#### [What you need to do]
Both the line containing "Where should I click to: Tap" and the line containing "You are a computer-use agent. 516x345 pixels." belong to the span. Output exactly that span from the listing below, and nothing outside it.

--------------------

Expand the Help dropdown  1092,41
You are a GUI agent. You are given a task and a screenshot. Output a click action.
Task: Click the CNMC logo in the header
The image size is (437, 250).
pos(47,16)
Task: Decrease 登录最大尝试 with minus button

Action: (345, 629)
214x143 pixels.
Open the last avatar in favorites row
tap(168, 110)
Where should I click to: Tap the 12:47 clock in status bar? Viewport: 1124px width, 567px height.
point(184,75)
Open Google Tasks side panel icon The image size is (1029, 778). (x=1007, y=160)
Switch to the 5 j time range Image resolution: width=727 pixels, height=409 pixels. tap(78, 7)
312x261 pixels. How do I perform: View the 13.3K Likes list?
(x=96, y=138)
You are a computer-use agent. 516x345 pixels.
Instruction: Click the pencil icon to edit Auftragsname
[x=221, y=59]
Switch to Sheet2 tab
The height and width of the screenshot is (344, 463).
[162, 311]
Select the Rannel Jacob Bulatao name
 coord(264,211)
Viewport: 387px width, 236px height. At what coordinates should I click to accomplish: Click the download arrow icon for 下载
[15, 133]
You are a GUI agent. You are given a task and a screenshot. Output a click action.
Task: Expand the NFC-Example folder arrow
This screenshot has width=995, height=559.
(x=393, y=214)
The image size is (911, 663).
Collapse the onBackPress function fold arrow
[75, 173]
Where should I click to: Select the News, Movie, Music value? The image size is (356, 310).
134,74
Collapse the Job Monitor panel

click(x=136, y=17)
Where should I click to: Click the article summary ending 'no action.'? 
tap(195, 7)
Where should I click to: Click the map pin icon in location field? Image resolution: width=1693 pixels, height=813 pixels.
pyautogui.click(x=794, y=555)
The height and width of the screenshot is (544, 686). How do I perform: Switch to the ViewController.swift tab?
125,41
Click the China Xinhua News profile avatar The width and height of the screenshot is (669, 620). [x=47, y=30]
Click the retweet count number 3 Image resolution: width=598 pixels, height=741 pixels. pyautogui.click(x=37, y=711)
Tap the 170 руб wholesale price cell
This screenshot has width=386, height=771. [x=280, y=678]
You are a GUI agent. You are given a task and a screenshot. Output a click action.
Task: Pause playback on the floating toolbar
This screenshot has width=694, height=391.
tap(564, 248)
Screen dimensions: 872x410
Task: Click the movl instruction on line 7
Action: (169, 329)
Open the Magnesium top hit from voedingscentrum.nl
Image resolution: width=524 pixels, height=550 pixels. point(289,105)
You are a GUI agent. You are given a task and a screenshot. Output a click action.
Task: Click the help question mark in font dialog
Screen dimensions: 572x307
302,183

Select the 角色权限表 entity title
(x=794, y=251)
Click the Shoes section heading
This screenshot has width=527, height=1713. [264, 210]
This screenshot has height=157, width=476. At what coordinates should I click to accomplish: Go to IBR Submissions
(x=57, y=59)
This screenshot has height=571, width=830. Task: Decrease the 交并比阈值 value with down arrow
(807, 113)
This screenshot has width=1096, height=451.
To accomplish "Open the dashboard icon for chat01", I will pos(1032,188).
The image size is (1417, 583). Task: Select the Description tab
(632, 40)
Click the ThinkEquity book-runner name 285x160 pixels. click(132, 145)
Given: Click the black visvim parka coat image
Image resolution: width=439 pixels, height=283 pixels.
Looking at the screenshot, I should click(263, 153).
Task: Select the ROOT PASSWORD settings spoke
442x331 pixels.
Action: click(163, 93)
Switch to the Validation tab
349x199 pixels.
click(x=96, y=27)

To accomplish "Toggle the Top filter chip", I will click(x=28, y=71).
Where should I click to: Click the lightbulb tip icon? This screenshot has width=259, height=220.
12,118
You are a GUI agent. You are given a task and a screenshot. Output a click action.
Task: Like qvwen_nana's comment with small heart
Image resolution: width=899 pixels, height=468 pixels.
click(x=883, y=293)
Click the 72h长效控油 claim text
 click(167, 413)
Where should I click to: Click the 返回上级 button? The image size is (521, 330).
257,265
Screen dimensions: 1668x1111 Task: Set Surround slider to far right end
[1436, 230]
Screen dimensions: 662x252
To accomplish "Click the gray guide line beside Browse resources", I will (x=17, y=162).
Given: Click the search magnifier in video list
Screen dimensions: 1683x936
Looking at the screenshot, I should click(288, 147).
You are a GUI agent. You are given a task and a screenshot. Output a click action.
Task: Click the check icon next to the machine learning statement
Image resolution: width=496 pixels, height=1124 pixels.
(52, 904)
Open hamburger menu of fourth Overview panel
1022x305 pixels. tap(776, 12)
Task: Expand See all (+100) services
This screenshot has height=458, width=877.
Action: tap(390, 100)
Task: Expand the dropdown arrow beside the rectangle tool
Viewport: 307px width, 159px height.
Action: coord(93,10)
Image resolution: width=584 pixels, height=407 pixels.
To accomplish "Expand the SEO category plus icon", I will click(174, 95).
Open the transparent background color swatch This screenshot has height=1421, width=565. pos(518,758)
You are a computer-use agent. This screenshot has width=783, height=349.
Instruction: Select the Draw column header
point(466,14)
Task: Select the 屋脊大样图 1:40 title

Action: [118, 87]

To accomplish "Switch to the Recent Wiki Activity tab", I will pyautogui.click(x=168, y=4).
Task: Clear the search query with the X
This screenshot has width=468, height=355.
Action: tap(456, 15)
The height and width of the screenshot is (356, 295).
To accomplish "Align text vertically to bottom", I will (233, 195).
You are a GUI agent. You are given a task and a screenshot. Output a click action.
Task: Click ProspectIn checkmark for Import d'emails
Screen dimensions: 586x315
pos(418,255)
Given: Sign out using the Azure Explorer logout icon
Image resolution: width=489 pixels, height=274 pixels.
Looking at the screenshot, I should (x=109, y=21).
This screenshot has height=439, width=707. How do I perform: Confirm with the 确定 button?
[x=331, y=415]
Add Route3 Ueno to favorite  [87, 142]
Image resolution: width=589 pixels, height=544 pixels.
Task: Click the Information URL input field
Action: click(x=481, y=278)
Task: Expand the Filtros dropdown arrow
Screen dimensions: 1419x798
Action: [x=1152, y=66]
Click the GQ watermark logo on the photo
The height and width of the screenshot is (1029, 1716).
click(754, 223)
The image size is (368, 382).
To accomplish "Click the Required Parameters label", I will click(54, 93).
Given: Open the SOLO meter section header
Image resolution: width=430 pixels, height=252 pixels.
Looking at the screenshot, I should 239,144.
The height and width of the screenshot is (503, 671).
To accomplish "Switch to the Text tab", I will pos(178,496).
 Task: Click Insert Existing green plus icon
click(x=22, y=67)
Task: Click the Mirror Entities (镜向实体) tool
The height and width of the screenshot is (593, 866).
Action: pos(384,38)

--------------------

#### [Finished task]
Where should I click to: Tap the 12:47 clock in status bar? Viewport: 1124px width, 567px height.
point(184,75)
Open Google Tasks side panel icon The image size is (1029, 778). (x=1007, y=160)
Switch to the 5 j time range Image resolution: width=727 pixels, height=409 pixels. tap(78, 7)
312x261 pixels. How do I perform: View the 13.3K Likes list?
(x=96, y=138)
You are a computer-use agent. 516x345 pixels.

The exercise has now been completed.